As for 6s, I see tons of systemic thinking in them. When 6s get worked up, it's because they genuinely think what is happening/being discussed is systemically wrong, and, at least in terms of the specific system their working with (i.e., their highly-thought-out worldview), they are indeed bringing up genuine systemic problems (now, whether they're overemphasizing the things they're complaining about, due to the lopsidedness of their system/worldview, well, that depends on the rationality, objectivity, and sanity of that particular 6, but they definitely all seem to have a strong connection to the systemic).
As for 3s, they definitely seem to be attached to the extrinsic. (I won't go into them in any more detail, as I'm sure you get the picture I'm painting, and I don't feel I understand 3s as well as the other two.)

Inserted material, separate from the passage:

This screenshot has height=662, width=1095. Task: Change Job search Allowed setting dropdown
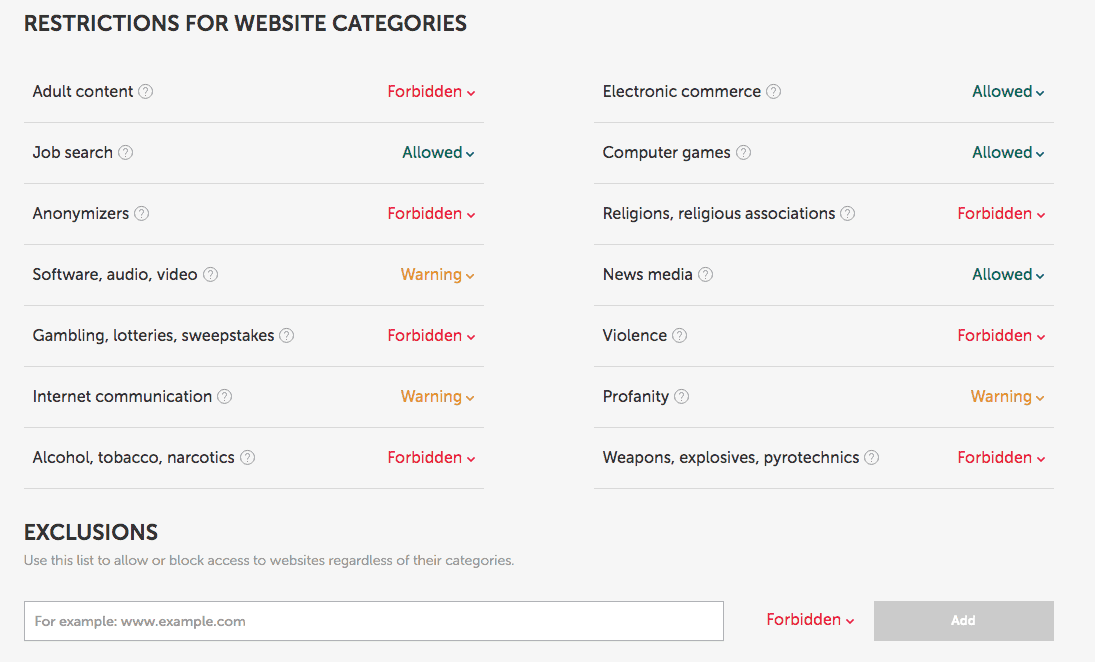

As such, what I would caution you from doing, when thinking in terms of Molina's addition of the Hartman Value Profile to the Enneagram, is the same thing I censured @Elfboy for: don't simply equate the Intrinsic and the Gut, the Extrinsic and the Heart, the Systemic and the Head; but, rather, recognize the Gut center as the center focused on the Intrinsic value dimension, the Heart center as the center focused on the Extrinsic value dimension, and the Head center as the center focused on the Systemic value dimension. Then, consider that, among the three types within each center, there is one type that has its specific manifestation in (or has its specific focus on) each of the three value dimensions (the Intrinsic, the Extrinsic, and the Systemic).